- Born: 25 November 1873 Birkenhead
- Died: 21 April 1959 (aged 85) Bowness-on-Windermere
- Medical career
- Profession: physician
- Field: cardiology

= John Hay (cardiologist) =

British cardiologist (1873–1959)

John Hay (25 November 1873 – 21 April 1959) was a British cardiologist.

He was born in Birkenhead, Lancashire, the son of a Scottish architect and educated at the Liverpool Institute and the Victoria University of Manchester, qualifying M.B. in 1896.

From 1900 to 1903 he was medical tutor and registrar at the Liverpool Royal Infirmary. In 1905 he identified a form of second degree AV block. In 1907 he was appointed Assistant Physician and set up the first specialised heart department in the north of England.

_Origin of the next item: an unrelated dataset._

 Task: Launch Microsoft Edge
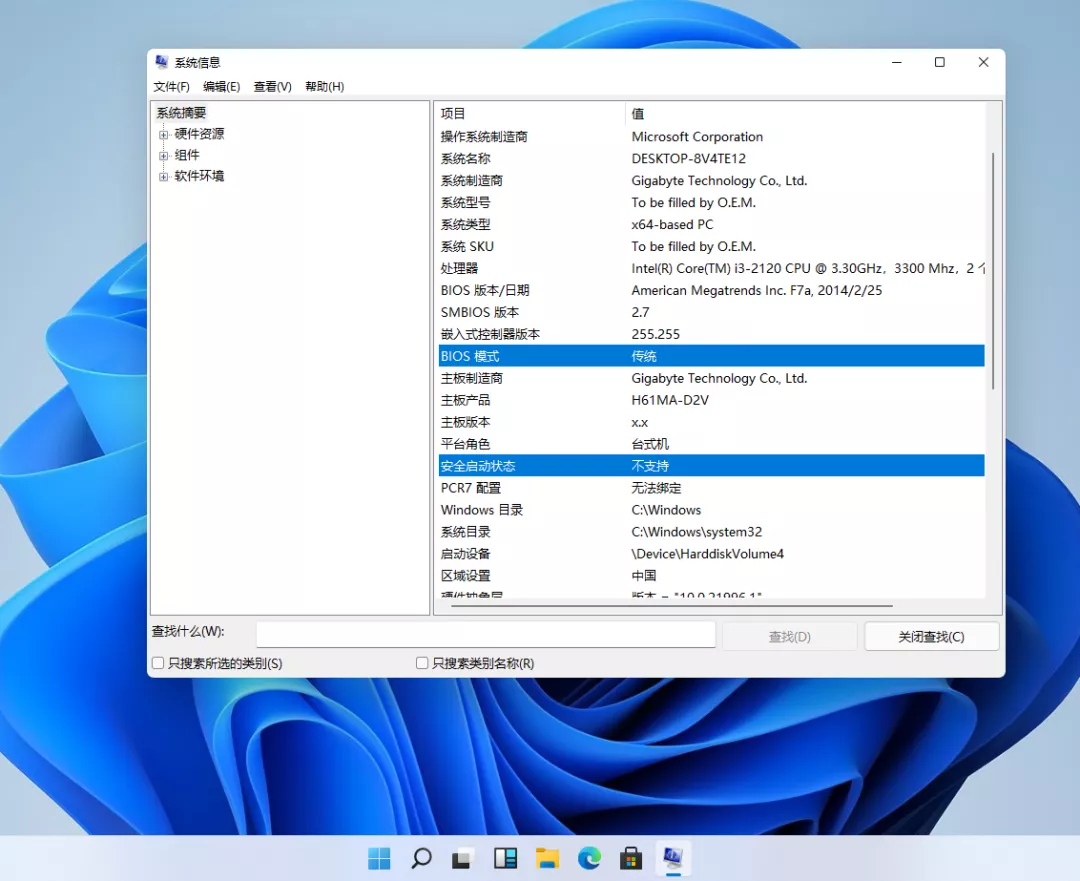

During World War I he served at the 1st Western General Hospital, becoming a lieutenant-colonel in the Royal Army Medical Corps.

He was elected a Fellow of the Royal College of Physicians in 1915 and in 1923 delivered their Bradshaw Lecture on Prognosis in Angina Pectoris. In 1924 he was appointed Professor of Medicine (part-time) at the University of Liverpool. He retired to live at Bowness in the Lake District, where he died in 1959.

He had married in 1906 Agnes Margaret Duncan, daughter of William Duncan of Tyldesley, Lancashire. They had two sons and two daughters.